Postgres + pgvector vs a specialised vector store: a 2025 benchmark
Before picking a vector store for the law firm PravoVector's RAG system we benchmarked four candidates on 1.2M chunks. Honest numbers: where pgvector wins and where it folds.
Creastra Digest
- Up to 2M vectors, pgvector with HNSW matches specialised stores on latency
- pgvector's edge: JOINs with relational data in one query — Pinecone and Weaviate cannot
- Above 5M vectors or with >5 metadata filters — move to Qdrant
Law firm PravoVector is building an in-house AI assistant for lawyers: ask a question, get an answer cited from your archive — 1.2M documents, 8.4M chunks with embeddings. «Where do we store it?» went from academic to «don't burn 4M ₽/year of infrastructure». We benchmarked four contenders: pgvector, Qdrant, Weaviate, Pinecone. Marketing-free numbers below.
Benchmark setup
- Embeddings: text-embedding-3-large, 3072 dimensions
- Volume: 1.2M chunks, average 380 tokens per chunk
- Queries: 5,000 real lawyer queries from the legacy system's logs
- Hardware: 16 vCPU, 64 GB RAM, NVMe SSD; cloud options used the vendor's default plan
- Metrics: p95 latency, recall@10, monthly cost at 10M queries
Latency results
pgvector with HNSW (m=16, ef_construction=200) — p95 38 ms. Qdrant — 24 ms. Weaviate — 31 ms. Pinecone (s1.x1) — 42 ms. At 1.2M scale all four are acceptable; the gap is irrelevant for an assistant where the LLM call already takes 1.5–3 seconds.
Recall and quality
All four hit recall@10 between 0.94 and 0.97 with proper index tuning. Subtlety: pgvector recall depends heavily on ef_search — we landed at 80, yielding 0.96. Qdrant ships at 0.97 with no tuning. Pinecone and Weaviate sit in between.

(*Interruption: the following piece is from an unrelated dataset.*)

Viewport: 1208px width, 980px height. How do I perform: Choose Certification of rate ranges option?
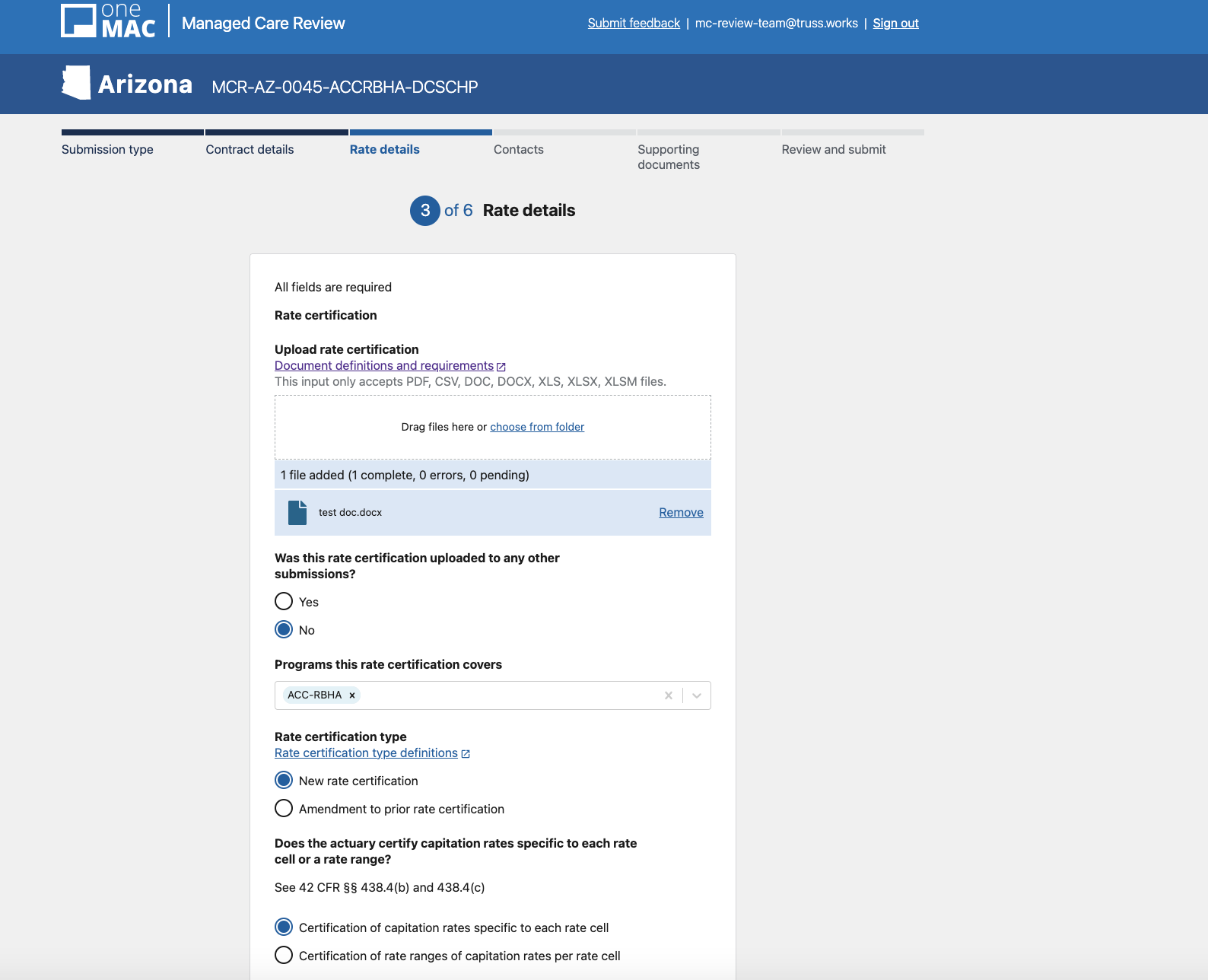(x=284, y=956)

JOINs with metadata — the main pgvector argument
Every PravoVector chunk links to a case, client, jurisdiction, year, and a dozen more fields. Lawyers filter aggressively: «find precedents in the Saint-Petersburg Commercial Court between 2022 and 2024 where judge N ruled on Article 53.1 of the Civil Code». In pgvector that is one SQL query; in Pinecone it is two network hops and an app-side join.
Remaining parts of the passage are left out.